Achieving the 'that girl' aesthetic is harder than you think

Becoming the main character means checking in with our emotional needs 

Independence can also mean isolation.
It’s been exactly one year and one month since I slurped on a bowl of authentic Taiwanese beef noodle soup. One year and one month since I've seen my parents, not through a small black screen, but in person.  
I’ve always been eager to leave home, explore the world, and be on my own, but I didn’t realize that a 16-hour plane ride also meant bidding farewell to my favourite beef noodle soup and my parents. 
In September 2018, I arrived at Queen's with eight suitcases and moved into my tiny dorm on West Campus. Maybe it was the Frosh Week jitters and the thrill of meeting new people, but it never dawned on me that I had begun a journey of being on my own. 
I think the idea of independence has been overly romanticized by pop culture, from Tik Tok’s "that girl" morning routines to glamourizing yourself as the “main character” of your story.  
These tropes celebrate the well-dressed woman leading a healthy lifestyle while holding down a steady job in a big city. It’s incredibly motivating and empowering, but sometimes seems almost impossible to get there.
Whenever the topic of being that independent #girlboss comes up, women often find ourselves focused on the beauty of living alone, finding ourselves, and being resilient in combatting all obstacles that come our way. 
But sometimes we forget about the struggles or the occasional sordid loneliness that accompanies the alluring idea of being independent.

__Information__
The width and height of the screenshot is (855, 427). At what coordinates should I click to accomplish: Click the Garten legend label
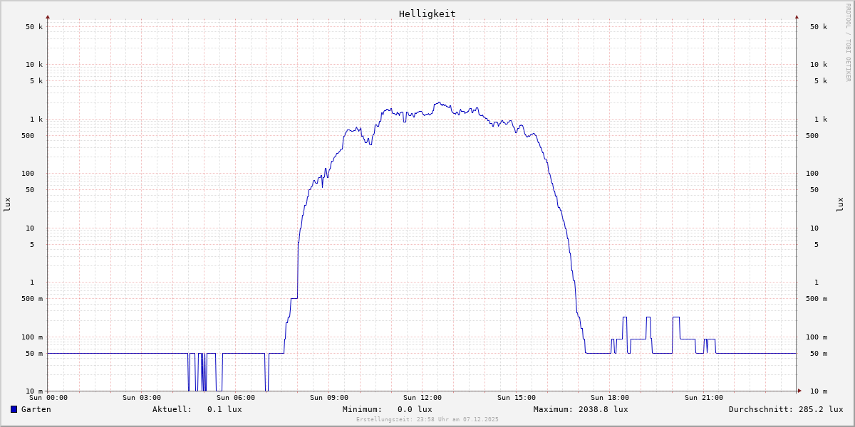(36, 409)
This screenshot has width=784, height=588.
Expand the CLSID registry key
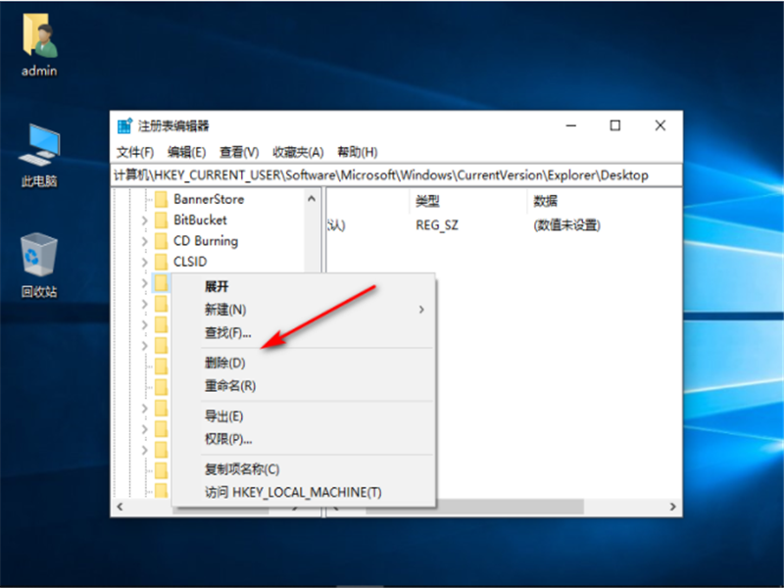click(x=145, y=261)
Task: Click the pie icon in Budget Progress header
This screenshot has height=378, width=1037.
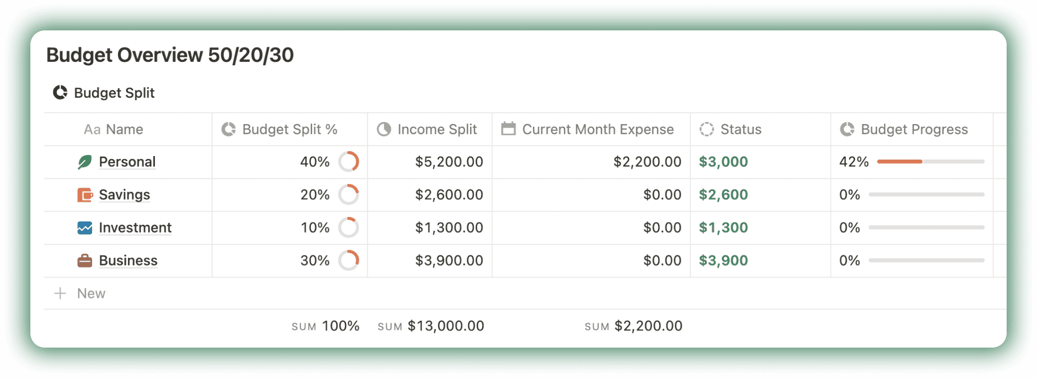Action: [x=848, y=129]
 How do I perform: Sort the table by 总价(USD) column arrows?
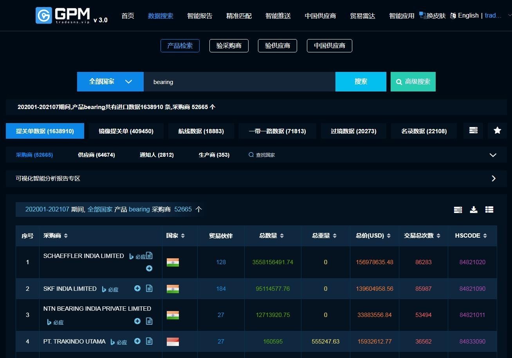tap(388, 236)
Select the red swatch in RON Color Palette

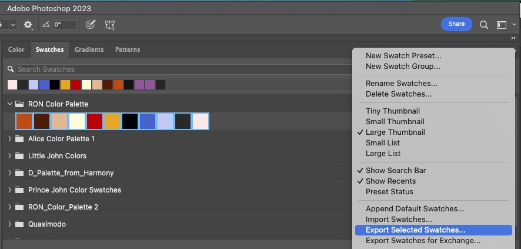point(95,121)
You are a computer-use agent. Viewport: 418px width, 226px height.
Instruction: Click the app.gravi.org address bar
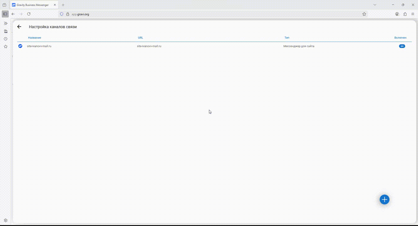point(188,14)
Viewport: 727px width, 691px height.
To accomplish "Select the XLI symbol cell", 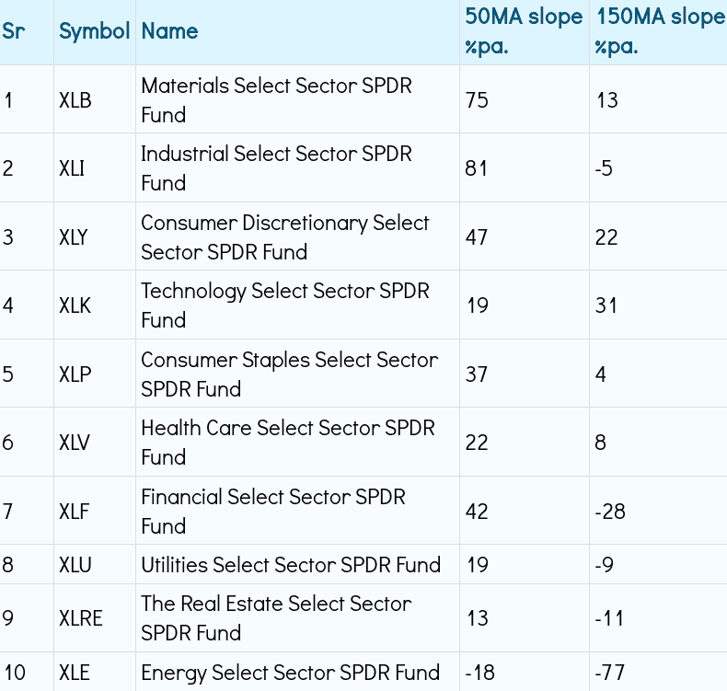I will pyautogui.click(x=73, y=168).
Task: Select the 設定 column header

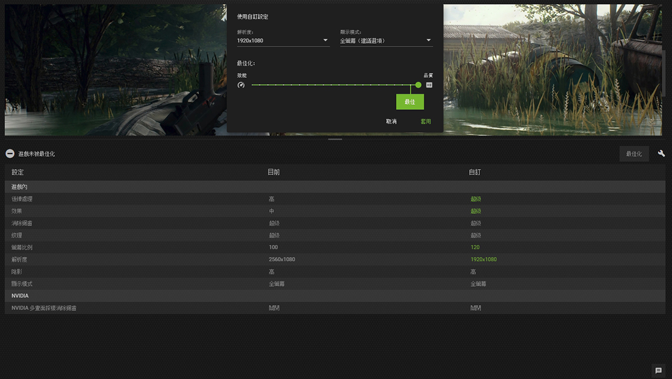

__What to work on__
Reproduce the essay on independence word for word, from its headline through its final sentence. The items have no connection to the essay on independence.

__Output for this exercise__
Achieving the 'that girl' aesthetic is harder than you think

Becoming the main character means checking in with our emotional needs 

Independence can also mean isolation.
It’s been exactly one year and one month since I slurped on a bowl of authentic Taiwanese beef noodle soup. One year and one month since I've seen my parents, not through a small black screen, but in person.  
I’ve always been eager to leave home, explore the world, and be on my own, but I didn’t realize that a 16-hour plane ride also meant bidding farewell to my favourite beef noodle soup and my parents. 
In September 2018, I arrived at Queen's with eight suitcases and moved into my tiny dorm on West Campus. Maybe it was the Frosh Week jitters and the thrill of meeting new people, but it never dawned on me that I had begun a journey of being on my own. 
I think the idea of independence has been overly romanticized by pop culture, from Tik Tok’s "that girl" morning routines to glamourizing yourself as the “main character” of your story.  
These tropes celebrate the well-dressed woman leading a healthy lifestyle while holding down a steady job in a big city. It’s incredibly motivating and empowering, but sometimes seems almost impossible to get there.
Whenever the topic of being that independent #girlboss comes up, women often find ourselves focused on the beauty of living alone, finding ourselves, and being resilient in combatting all obstacles that come our way. 
But sometimes we forget about the struggles or the occasional sordid loneliness that accompanies the alluring idea of being independent.